• **Extract to read**
Dose-response characteristics of low- and intermediate-risk prostate cancer treated with external beam radiotherapy.Int J Radiat Oncol Biol Phys. 2005 Mar 15; 61(4):993-1002.IJ
In this era of dose escalation, the benefit of higher radiation doses for low-risk prostate cancer remains controversial. For intermediate-risk patients, the data suggest a benefit from higher doses. However, the quantitative characterization of the benefit for these patients is scarce. We investigated the radiation dose-response relation of tumor control probability in low-risk and intermediate-risk prostate cancer patients treated with radiotherapy alone. We also investigated the differences in the dose-response characteristics using the American Society for Therapeutic Radiology and Oncology (ASTRO) definition vs. an alternative biochemical failure definition.

• **Questions**
A. From the citation line at the top of the prostate cancer abstract, list the journal name, publication date, volume, issue, and page range.
B. Continue the prostate cancer abstract from its last sentence, in the same technical style.

• **Dataset entries**
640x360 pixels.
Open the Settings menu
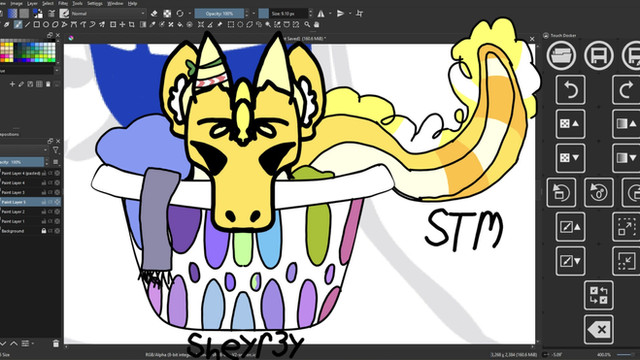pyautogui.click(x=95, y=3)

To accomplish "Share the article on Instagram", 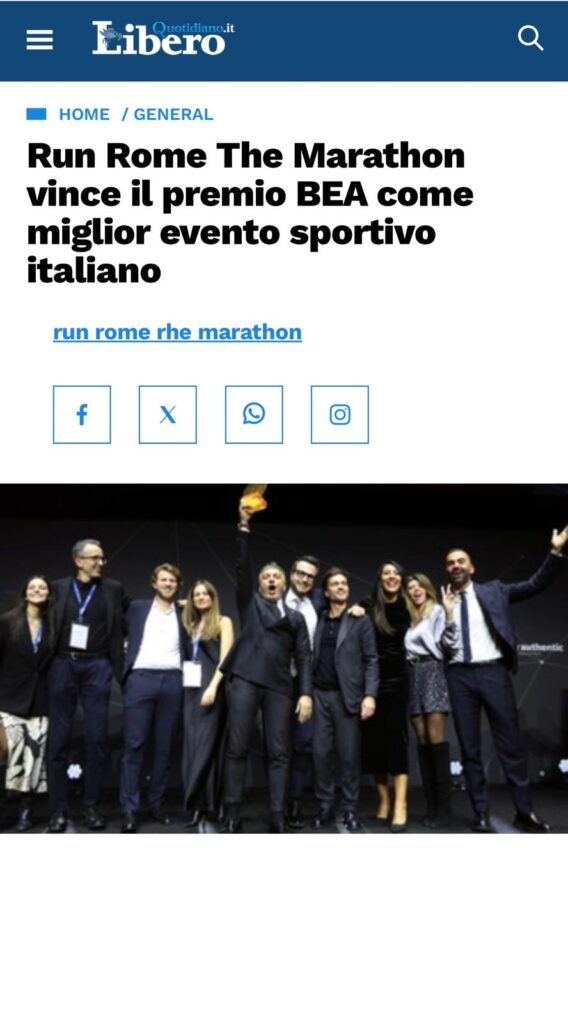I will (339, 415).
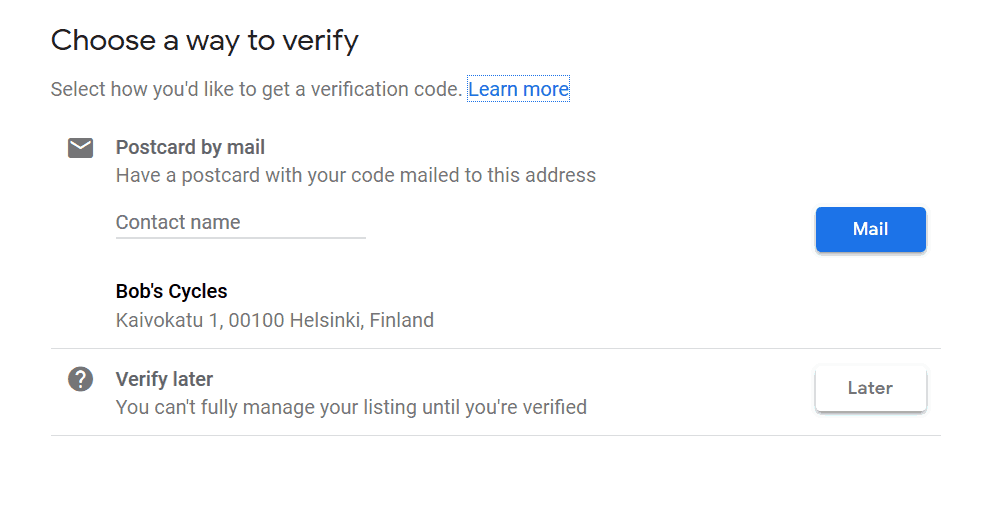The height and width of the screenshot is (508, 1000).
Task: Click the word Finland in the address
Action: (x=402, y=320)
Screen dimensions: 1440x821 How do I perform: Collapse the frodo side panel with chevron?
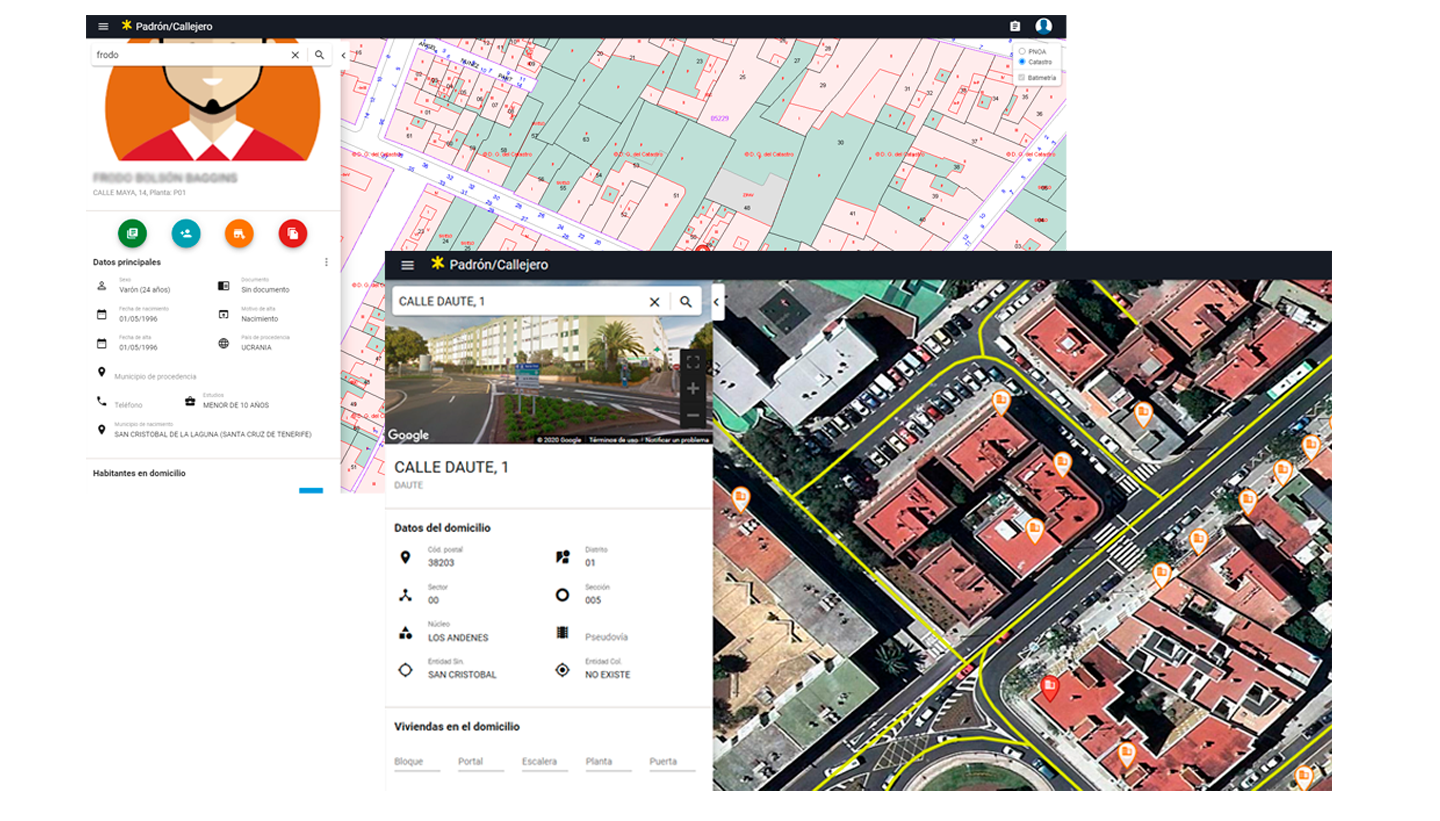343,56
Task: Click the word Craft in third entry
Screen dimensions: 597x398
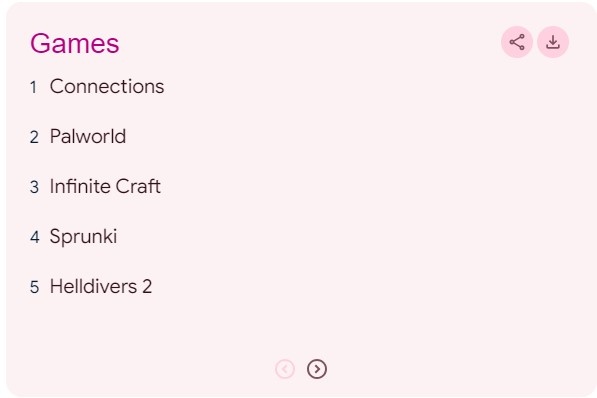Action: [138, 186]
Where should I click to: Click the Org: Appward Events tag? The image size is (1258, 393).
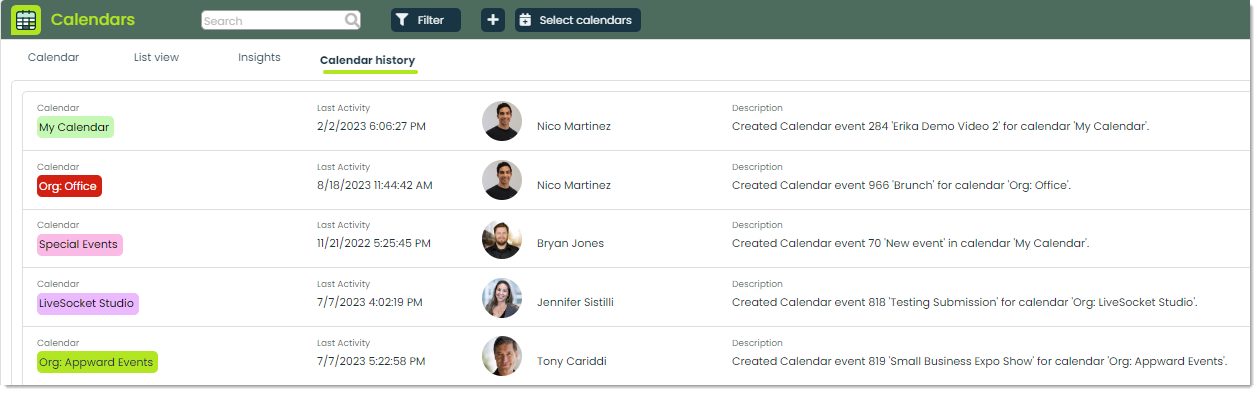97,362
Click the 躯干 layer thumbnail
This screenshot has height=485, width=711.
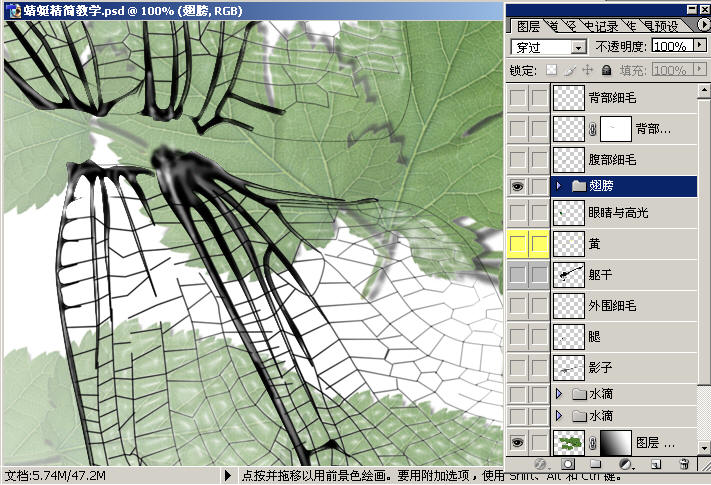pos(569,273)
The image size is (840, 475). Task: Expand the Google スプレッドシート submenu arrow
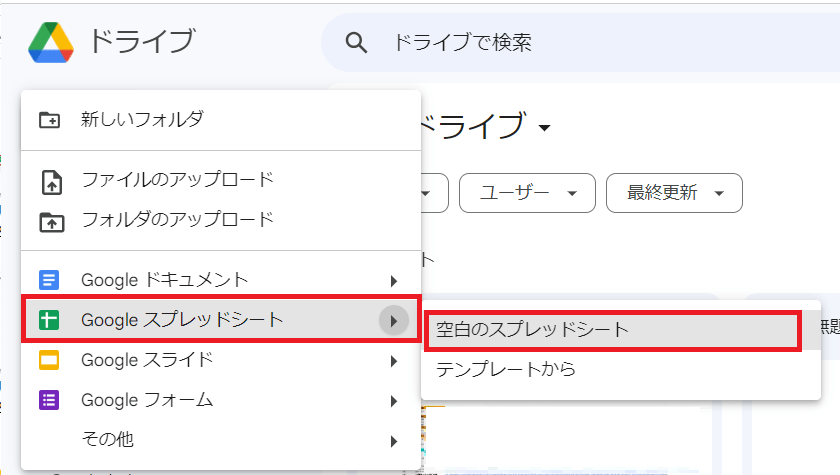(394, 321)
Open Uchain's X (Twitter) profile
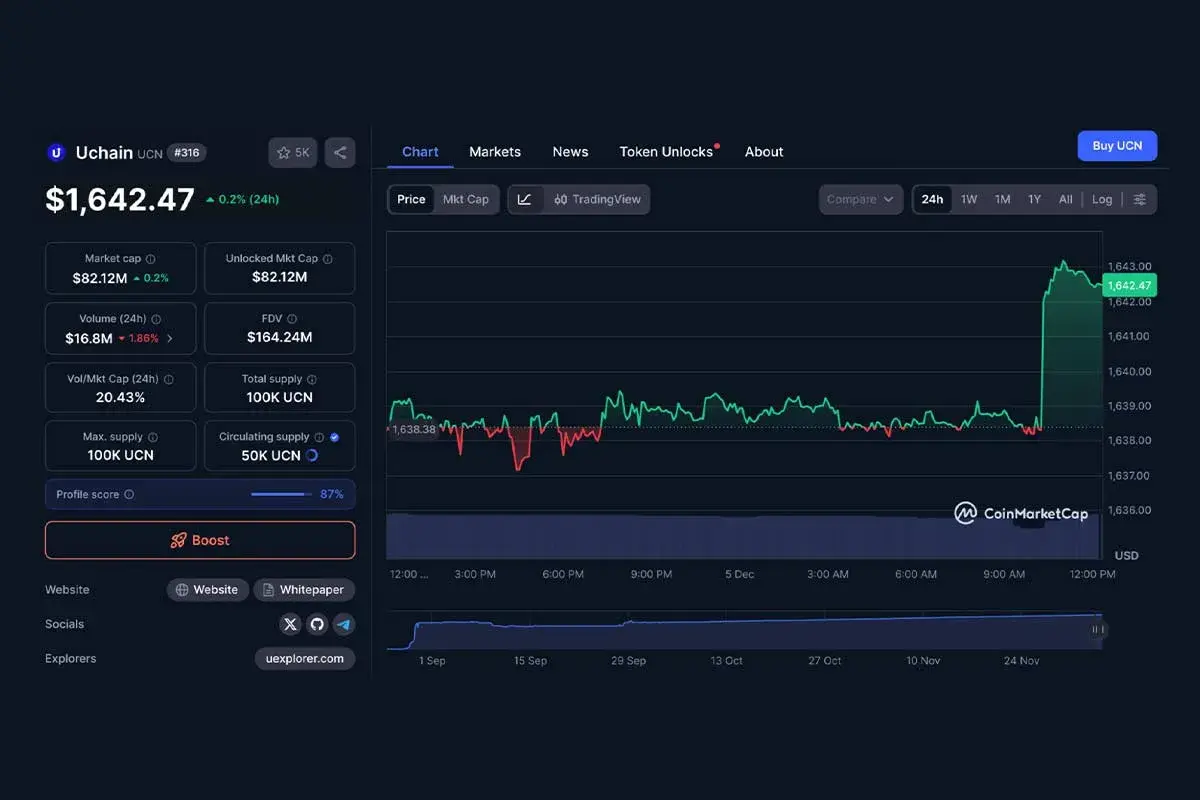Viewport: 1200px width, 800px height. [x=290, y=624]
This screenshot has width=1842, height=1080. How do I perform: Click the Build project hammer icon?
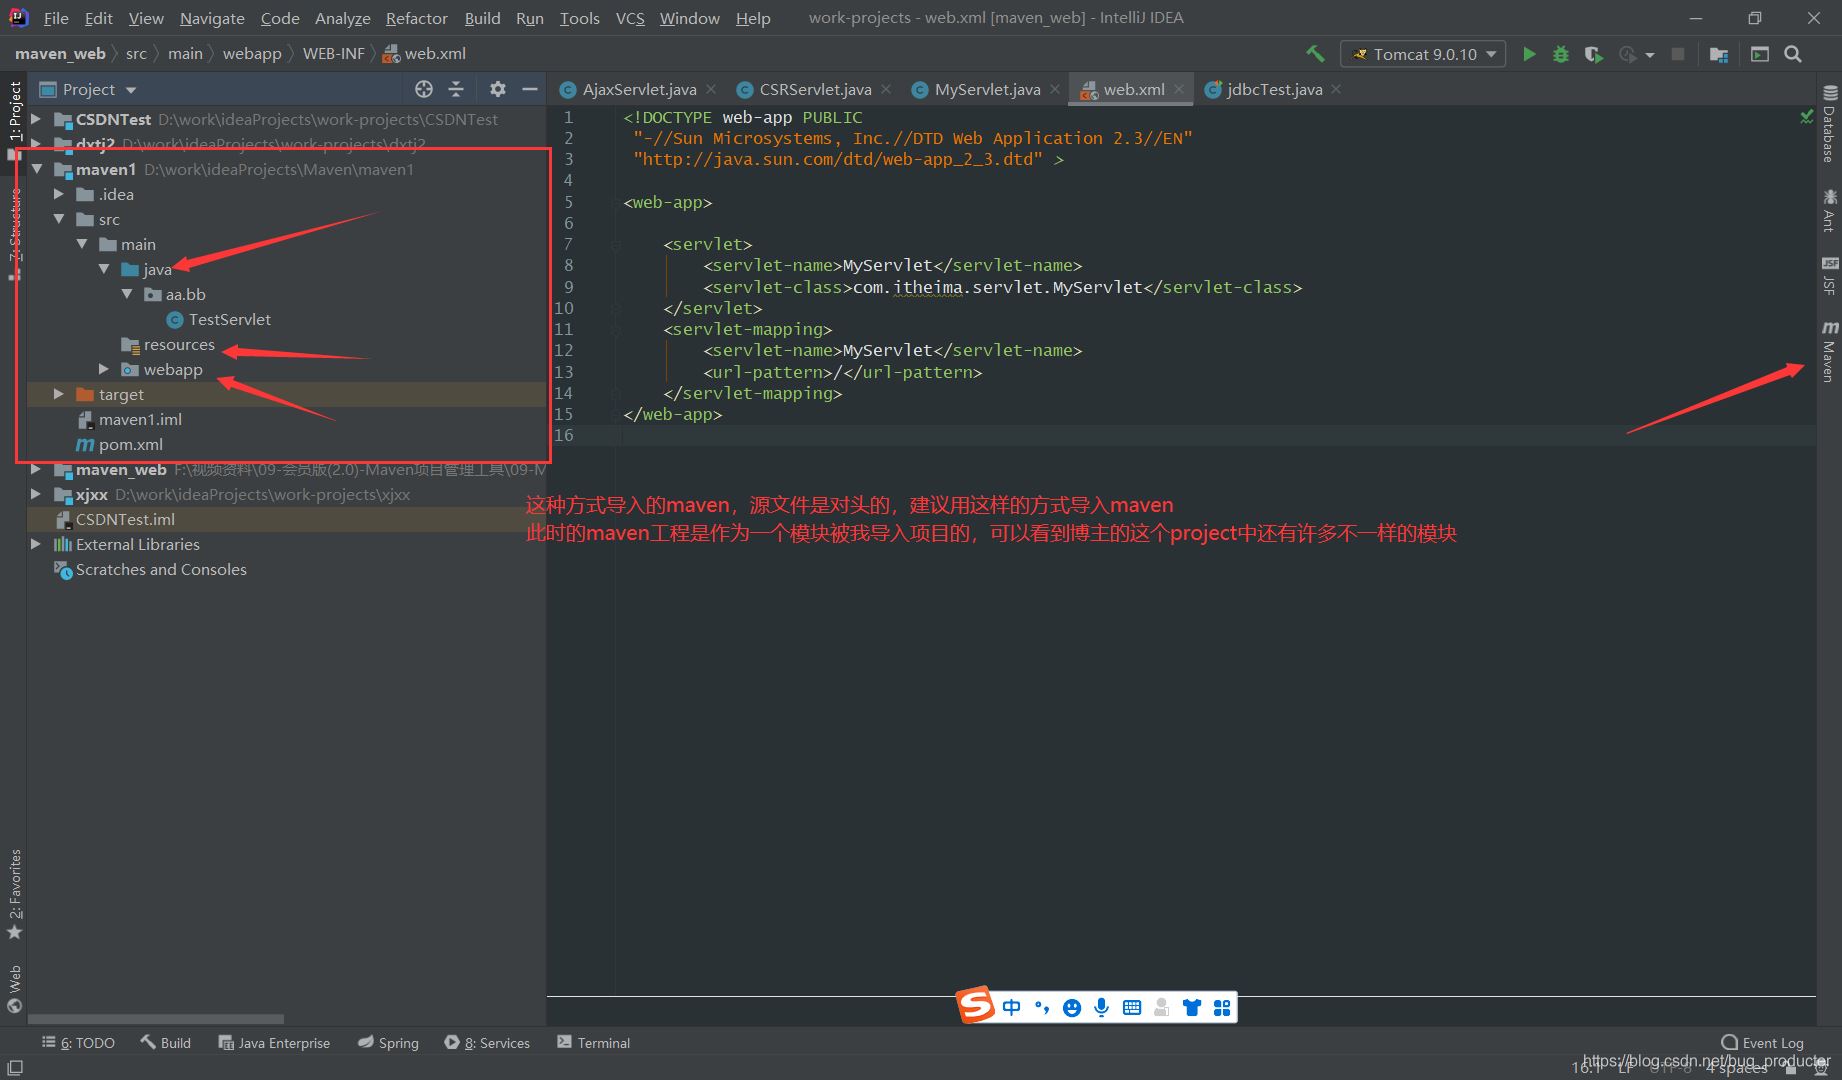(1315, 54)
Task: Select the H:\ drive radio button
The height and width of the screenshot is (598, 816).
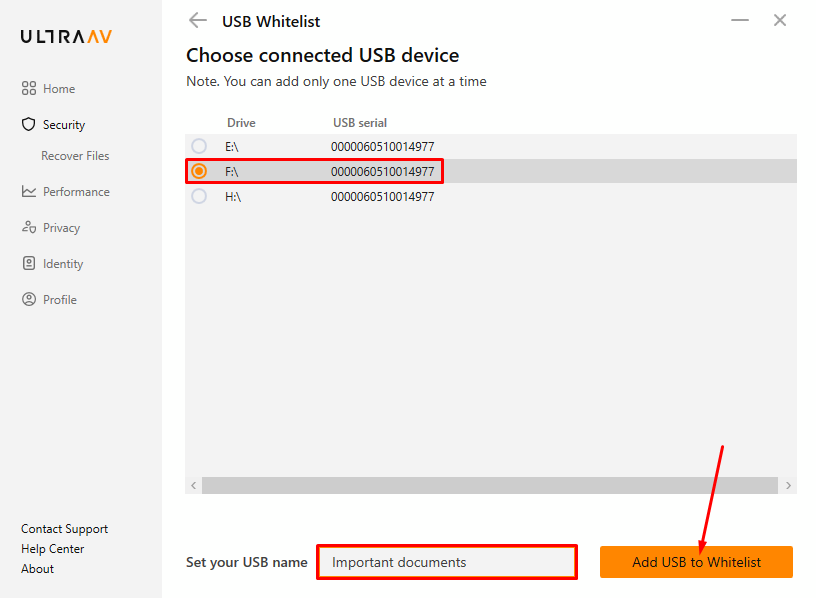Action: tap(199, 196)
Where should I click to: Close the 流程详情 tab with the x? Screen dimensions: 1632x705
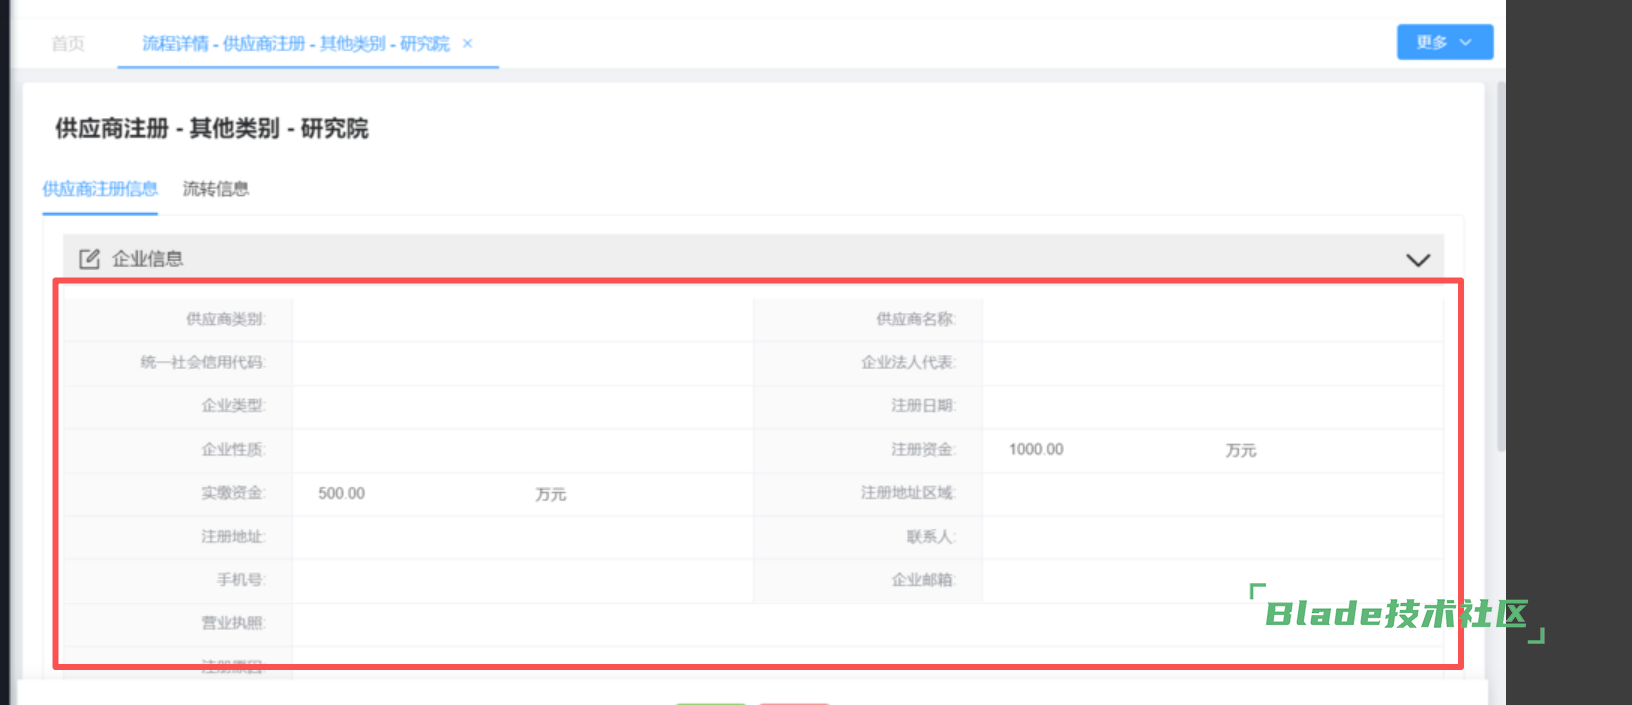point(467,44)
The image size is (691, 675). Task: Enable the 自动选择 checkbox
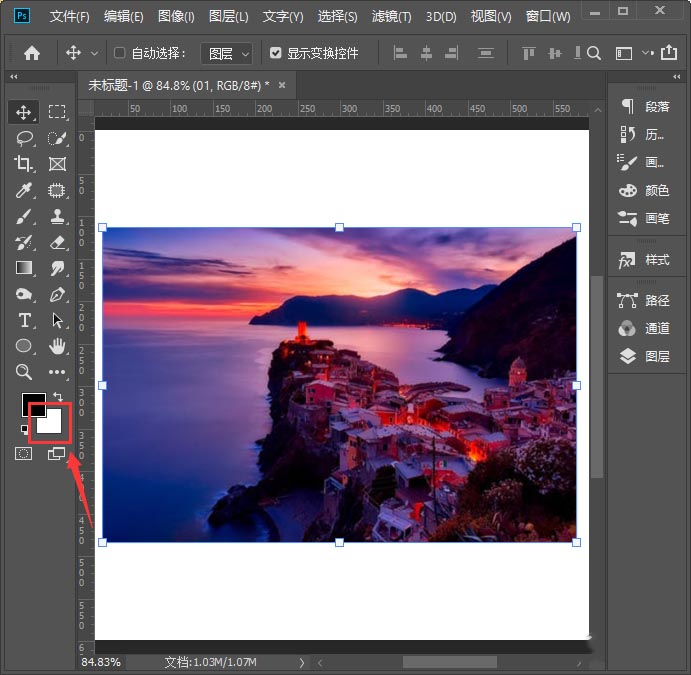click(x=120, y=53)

• **Answers to each task**
A.
Journal: Int J Radiat Oncol Biol Phys
Date: 2005 Mar 15
Volume: 61
Issue: 4
Pages: 993-1002

B.
METHODS AND MATERIALS
This study included 235 low-risk and 387 intermediate-risk prostate cancer patients treated with external beam radiotherapy without hormonal treatment between 1987 and 1998. The low-risk patients had 1992 American Joint Committee on Cancer Stage T2a or less disease as determined by digital rectal examination, prostate-specific antigen (PSA) levels of < or =10 ng/mL, and biopsy Gleason scores of < or =6. The intermediate-risk patients had one or more of the following: Stage T2b-c, PSA level of < or =20 ng/mL but >10 ng/mL, and/or Gleason score of 7, without any of the following high-risk features: Stage T3 or greater, PSA >20 ng/mL, or Gleason score > or =8. The logistic models were fitted to the data at varying points after treatment, and the dose-response parameters were estimated. We used two biochemical failure definitions. The ASTRO PSA failure was defined as three consecutive PSA rises, with the time to failure backdated to the mid-point between the nadir and the first rise. The second biochemical failure definition used was a PSA rise of > or =2 ng/mL above the current PSA nadir (CN + 2). The failure date was defined as the time at which the event occurred. Local, nodal, and distant relapses and the use of salvage hormonal therapy were also failures.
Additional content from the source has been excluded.